Some cities are doing better than others. Ottawa is fairly ready for extreme weather events and flooding, Feltmate said. Toronto and Calgary are improving, after their big floods. “I find cities have to be hit at least twice in a couple years’ time frame to get the point that we need to prepare for this stuff,” he noted.

And despite the common assumption, Feltmate argues, especially for new construction, it’s not much more expensive to design for climate change and extreme floods—and the payoff down the road could be enormous. An upcoming report done by his group at Waterloo estimates cities that maintain natural infrastructure, like parks and trees, can reduce costs associated by major floods by about 30 to 40 per cent.

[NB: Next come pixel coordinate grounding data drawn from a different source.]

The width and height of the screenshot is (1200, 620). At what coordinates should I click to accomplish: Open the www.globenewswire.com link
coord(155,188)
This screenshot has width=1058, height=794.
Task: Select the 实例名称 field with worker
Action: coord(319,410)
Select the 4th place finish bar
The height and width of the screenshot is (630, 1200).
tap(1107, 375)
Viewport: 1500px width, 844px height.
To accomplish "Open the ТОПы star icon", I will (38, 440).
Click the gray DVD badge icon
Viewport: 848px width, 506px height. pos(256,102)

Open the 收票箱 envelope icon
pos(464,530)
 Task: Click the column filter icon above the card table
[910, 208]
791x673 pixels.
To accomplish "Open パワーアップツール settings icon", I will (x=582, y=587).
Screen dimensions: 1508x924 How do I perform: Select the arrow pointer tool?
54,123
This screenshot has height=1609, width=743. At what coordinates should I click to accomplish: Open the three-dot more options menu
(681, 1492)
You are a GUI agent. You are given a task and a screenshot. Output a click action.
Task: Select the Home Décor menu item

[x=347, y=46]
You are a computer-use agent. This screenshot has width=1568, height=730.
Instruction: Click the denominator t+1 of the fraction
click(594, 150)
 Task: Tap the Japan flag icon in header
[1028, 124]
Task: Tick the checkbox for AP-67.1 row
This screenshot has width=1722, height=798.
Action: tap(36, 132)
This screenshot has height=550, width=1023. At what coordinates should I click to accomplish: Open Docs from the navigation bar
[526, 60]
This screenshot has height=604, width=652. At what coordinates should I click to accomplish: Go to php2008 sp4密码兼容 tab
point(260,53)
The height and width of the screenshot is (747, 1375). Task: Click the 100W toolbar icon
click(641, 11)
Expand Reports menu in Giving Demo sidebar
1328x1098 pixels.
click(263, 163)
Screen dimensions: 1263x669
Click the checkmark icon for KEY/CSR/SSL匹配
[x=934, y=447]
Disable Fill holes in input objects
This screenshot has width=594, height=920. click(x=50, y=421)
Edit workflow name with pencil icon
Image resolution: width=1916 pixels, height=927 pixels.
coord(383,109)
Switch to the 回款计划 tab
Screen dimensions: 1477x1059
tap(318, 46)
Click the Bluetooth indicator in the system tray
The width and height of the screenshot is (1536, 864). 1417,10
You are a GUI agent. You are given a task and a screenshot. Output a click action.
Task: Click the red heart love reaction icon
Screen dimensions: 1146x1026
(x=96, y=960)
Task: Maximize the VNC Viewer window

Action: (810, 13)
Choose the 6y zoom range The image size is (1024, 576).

And so, enter Feltmate’s new Environment and Climate Change Canada job. The expert panel has five goals, he said: Collecting current scientific research and getting that information into the hands of communities; determining key infrastructure vulnerabilities and how to address those; and determining especially vulnerable communities and how to help them. They’re investigating the mental health impacts of extreme weather, and losing everything you own. The Consumer Federation of America estimates only one in five Houston homeowners had flood insurance, “and most of their homes will be uninhabitable,” Feltmate said. “They simply will not have the money to correct this. And where will they go to live?”

The last goal is updating the floodplain maps. Feltmate thinks the country has turned a corner in the last few years, that we’re finally ready to talk about climate change not just in terms of reducing greenhouse gas emissions, but shifting our own behaviour and building our communities to meet future risks.

Extreme weather events like Hurricane Harvey and now Irma are a “call to arms to embrace adaptation all the more aggressively,” he charged. It’s not that we can save all we have built—adaptation means mitigating future damage, not avoiding it altogether. But a measure of salvation, and in Feltmate’s estimation, quite a lot, is possible.